Casting, chasing, gilding, carving

Material

Silver, rock crystal

Dimensions

Length 153 mm; width 111 mm

The ritual knife consists of a partially gilt silver handle and a thick blade carved from quartz. The middle part of the handle has the shape of a flattened ball, and the base is made in the form of a dragon's head with a wide open mouth. Both tips of the blade are slightly bent down, making it resemble a boat in shape.
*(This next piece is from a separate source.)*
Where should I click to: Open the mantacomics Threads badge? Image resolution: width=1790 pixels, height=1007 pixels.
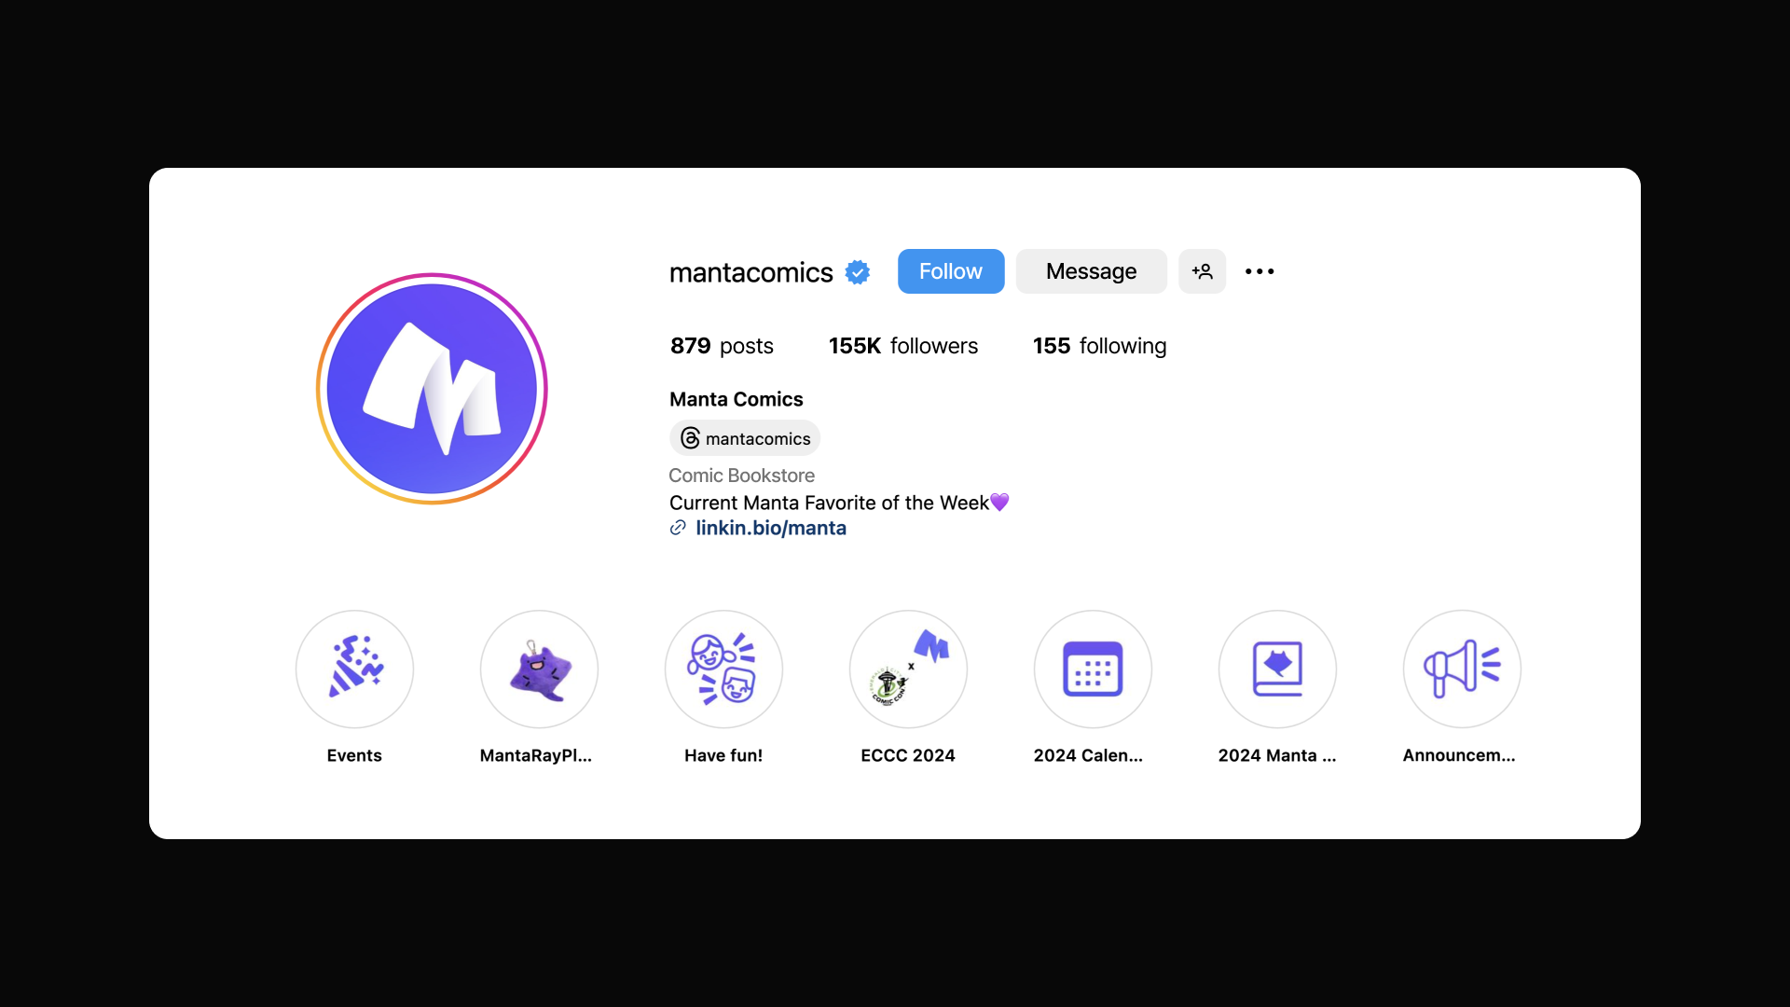(x=745, y=438)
COMMENT. Digug (Tibetan: gri gug; Sanskrit: kartika, kartri, katari) is a small ritual knife or cutter, which is an attribute of some angry deities (dharmapalas) and female demonic spirits (dakinis) in Tibetan Buddhism. It traditionally consists of a crescent-shaped blade and a transverse handle in the form of a half of a vajra (Tibetan: rdo rje), which symbolizes toughness and indestructibility. One tip of the blade is usually bent down, which gives the edge an S-shape. The digug descended from knives that were used to peel animal carcasses. In Buddhism, it symbolizes liberation from everything that binds a person to an unrighteous life by decisively cutting off, abandoning sinful thoughts and evil impulses. Probably, a quartz blade is designed to increase the strength of the presented example. Buddhists have great respect for this mineral. They call transparent quartz (rock crystal) "visible nonexistence", and smoky quartz (rauhtopaz) is considered Buddha stone.